[Data records]
• • • • •

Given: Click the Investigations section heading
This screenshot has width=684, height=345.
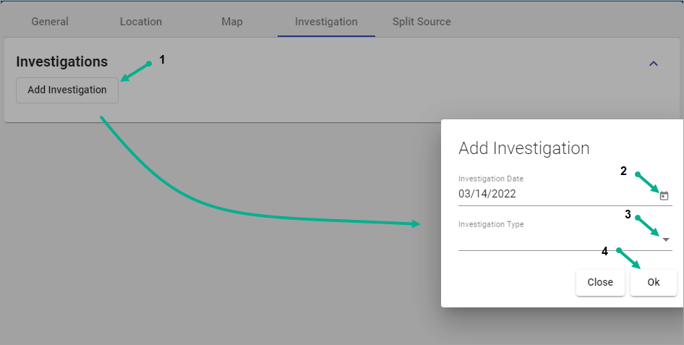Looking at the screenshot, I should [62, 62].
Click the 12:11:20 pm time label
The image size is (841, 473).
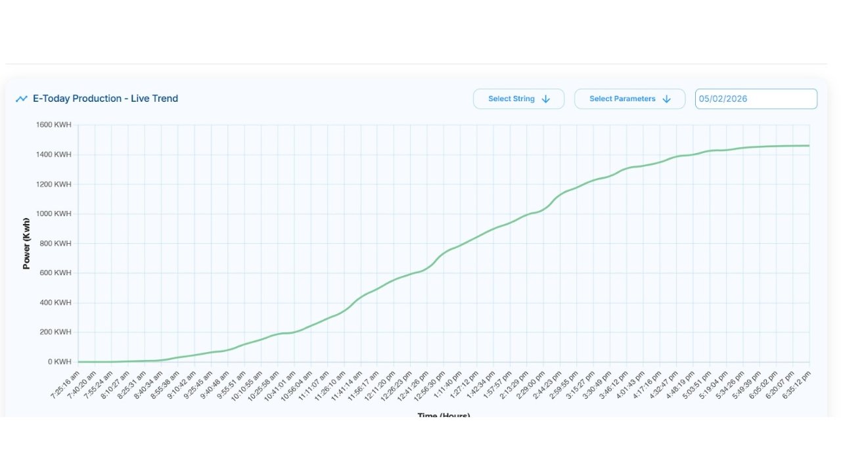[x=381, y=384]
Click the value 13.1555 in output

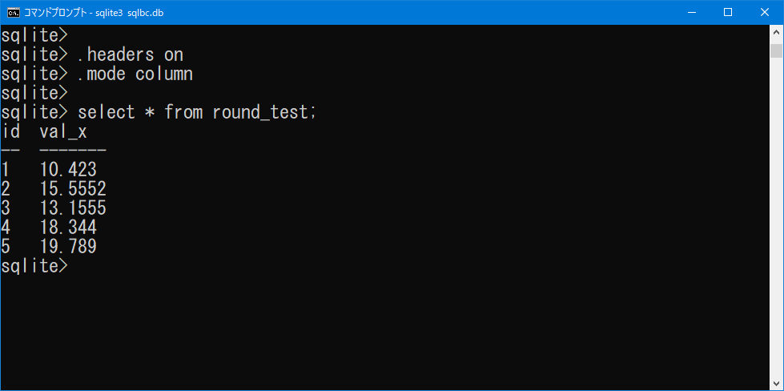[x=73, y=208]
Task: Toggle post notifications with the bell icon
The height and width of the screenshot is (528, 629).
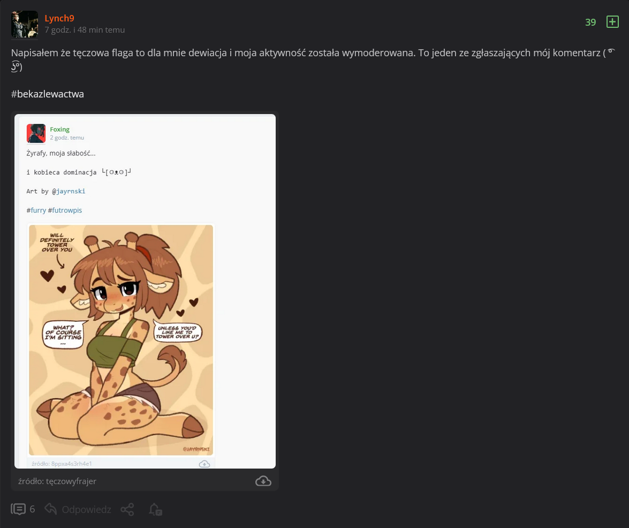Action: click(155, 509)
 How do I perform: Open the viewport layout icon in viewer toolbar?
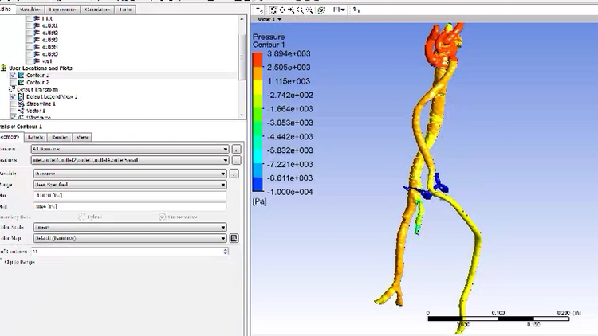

• • • • •

_Work required_. Without including any picture, print every record exactly as written above.

_Output_.
Given: Click the Investigations section heading
This screenshot has width=684, height=345.
Looking at the screenshot, I should [62, 62].
Click the 12:11:20 pm time label
The image size is (841, 473).
[x=381, y=384]
Click the value 13.1555 in output

[x=73, y=208]
Task: Toggle post notifications with the bell icon
The height and width of the screenshot is (528, 629).
Action: click(155, 509)
 How do I perform: Open the viewport layout icon in viewer toolbar?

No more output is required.